A l’issue de l’application de cette méthodologie, cinq épisodes ont été identifiés comme des périodes de récession en France depuis 1970 : les chocs pétroliers de 1974-75 et 1980, le cycle d’investissement de 1992-93, la grande récession de 2008-09 engendrée par la crise financière et le choc sanitaire lié à la pandémie de Covid-19. Ces périodes sont représentées par les bandes grisées dans le graphique 2 et les dates exactes des points de retournement du cycle caractérisant ces récessions sont synthétisées dans le tableau 1 ci-dessous. Dans le chapitre 7 de notre livre, nous décrivons chacune des récessions et leurs spécificités. De manière intéressante, le filtre du dire d’experts a éliminé deux périodes qui auraient pu être classées comme récessions par l’analyse économétrique. Ainsi, la période 2002-03, liée à l’explosion de la bulle Internet et aux politiques de désinflation compétitive, et la période 2012-13, correspondant à la crise de la zone euro et aux politiques d’austérité qui ont suivi, ont été classées comme de simples ralentissements ou périodes de faible croissance.

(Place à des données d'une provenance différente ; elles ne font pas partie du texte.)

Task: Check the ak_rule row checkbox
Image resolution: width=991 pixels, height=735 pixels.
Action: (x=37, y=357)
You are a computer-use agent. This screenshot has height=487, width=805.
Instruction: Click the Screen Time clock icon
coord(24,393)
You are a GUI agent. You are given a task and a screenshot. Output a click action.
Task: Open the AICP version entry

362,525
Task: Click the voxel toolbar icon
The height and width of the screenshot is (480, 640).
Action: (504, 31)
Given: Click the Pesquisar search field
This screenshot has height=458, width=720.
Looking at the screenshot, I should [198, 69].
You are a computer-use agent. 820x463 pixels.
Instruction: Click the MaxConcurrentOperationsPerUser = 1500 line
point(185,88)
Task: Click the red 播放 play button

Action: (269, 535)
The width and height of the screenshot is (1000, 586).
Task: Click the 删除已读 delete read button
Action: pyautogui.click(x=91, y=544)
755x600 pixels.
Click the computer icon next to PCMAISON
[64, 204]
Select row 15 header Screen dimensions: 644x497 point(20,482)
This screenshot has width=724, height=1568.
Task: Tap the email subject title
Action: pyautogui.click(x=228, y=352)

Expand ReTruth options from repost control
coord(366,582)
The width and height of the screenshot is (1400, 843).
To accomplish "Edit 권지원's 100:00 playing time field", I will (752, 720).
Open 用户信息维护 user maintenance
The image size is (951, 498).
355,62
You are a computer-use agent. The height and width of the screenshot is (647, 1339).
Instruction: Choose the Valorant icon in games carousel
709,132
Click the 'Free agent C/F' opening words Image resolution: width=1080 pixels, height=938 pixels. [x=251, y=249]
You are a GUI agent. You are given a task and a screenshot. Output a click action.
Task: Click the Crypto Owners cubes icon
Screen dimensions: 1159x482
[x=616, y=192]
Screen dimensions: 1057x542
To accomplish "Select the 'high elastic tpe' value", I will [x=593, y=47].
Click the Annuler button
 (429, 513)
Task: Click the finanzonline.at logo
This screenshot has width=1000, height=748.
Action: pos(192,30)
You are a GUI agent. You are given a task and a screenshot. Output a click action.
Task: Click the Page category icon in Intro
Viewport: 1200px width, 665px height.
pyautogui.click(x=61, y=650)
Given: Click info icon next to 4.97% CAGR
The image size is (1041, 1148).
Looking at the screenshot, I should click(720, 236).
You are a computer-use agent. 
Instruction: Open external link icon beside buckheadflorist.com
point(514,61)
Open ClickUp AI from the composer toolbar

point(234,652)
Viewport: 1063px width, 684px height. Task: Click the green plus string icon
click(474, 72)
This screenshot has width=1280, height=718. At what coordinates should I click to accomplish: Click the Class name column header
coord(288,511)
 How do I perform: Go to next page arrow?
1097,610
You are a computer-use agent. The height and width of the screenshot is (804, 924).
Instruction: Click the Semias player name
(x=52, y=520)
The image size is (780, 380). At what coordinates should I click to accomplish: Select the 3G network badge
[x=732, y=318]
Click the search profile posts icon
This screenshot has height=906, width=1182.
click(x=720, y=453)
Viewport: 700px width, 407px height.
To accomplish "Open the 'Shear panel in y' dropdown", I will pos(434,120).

Graphique 2. PIB et cycle économique de la France

Note : les bandes grisées correspondent aux périodes de récession estimées par le CDCEF. Le PIB est exprimé en milliards d’euros constants

(PIB trimestriel en volume aux prix de l’année précédente chaînés). Source des données : Insee.

 

Le CDCEF continue de suivre en temps réel l’évolution des cycles de l’économie française et se réunit de manière périodique pour évaluer les risques d’une possible récession. Les futures publications du Comité seront mises en ligne sur le site de l’AFSE.

Parmi les prochains travaux envisagés par le Comité, figure le développement d’une datation mensuelle plutôt que trimestrielle. Pour cela, nous disposons de plusieurs variables de production, d’emploi, de ventes et d’enquêtes d’opinion qui pourraient être mobilisées.

Tableau 1. Dates des récessions de l’économie française proposées par le CDCEF

Note :
La date t du pic correspond au trimestre de la fin de la période d’expansion (i.e. la récession commence en t+1).
La date t du creux correspond à la fin de la période de récession (i.e. l’expansion commence en t+1).
* Par convention, les dates de la dernière récession sont considérées comme provisoires.

 

Mots-clés : Cycle – NBER – Datation – AFSE – Économie française


[1] Voir Ferrara, L. et Mignon, V. (2021), « À partir de quand pourra-t-on dire que la récession est derrière nous ? », The Conversation, 22/06/2021. La présente contribution se base en partie sur cet article.

[2] https://www.nber.org/research/business-cycle-dating

[3] https://eabcn.org/dbc/home

[4] Une revue de la littérature est fournie dans le chapitre 5 de notre ouvrage Ferrara, L. et Mignon, V. (2024), Les cycles économiques – Une analyse empirique, Collection Corpus économie, Economica.

[5] https://www.afse.fr/fr/cycles-eco-500215

[6] https://www.afse.fr/fr/cycles-eco/membres-du-comite-500218

[7] Burns A.F. et Mitchell W. (1946), Measuring Business Cycles, NBER, Studies in Business Cycles, No. 2, Manufactured in the U.S.A. by H.Wolff, New York.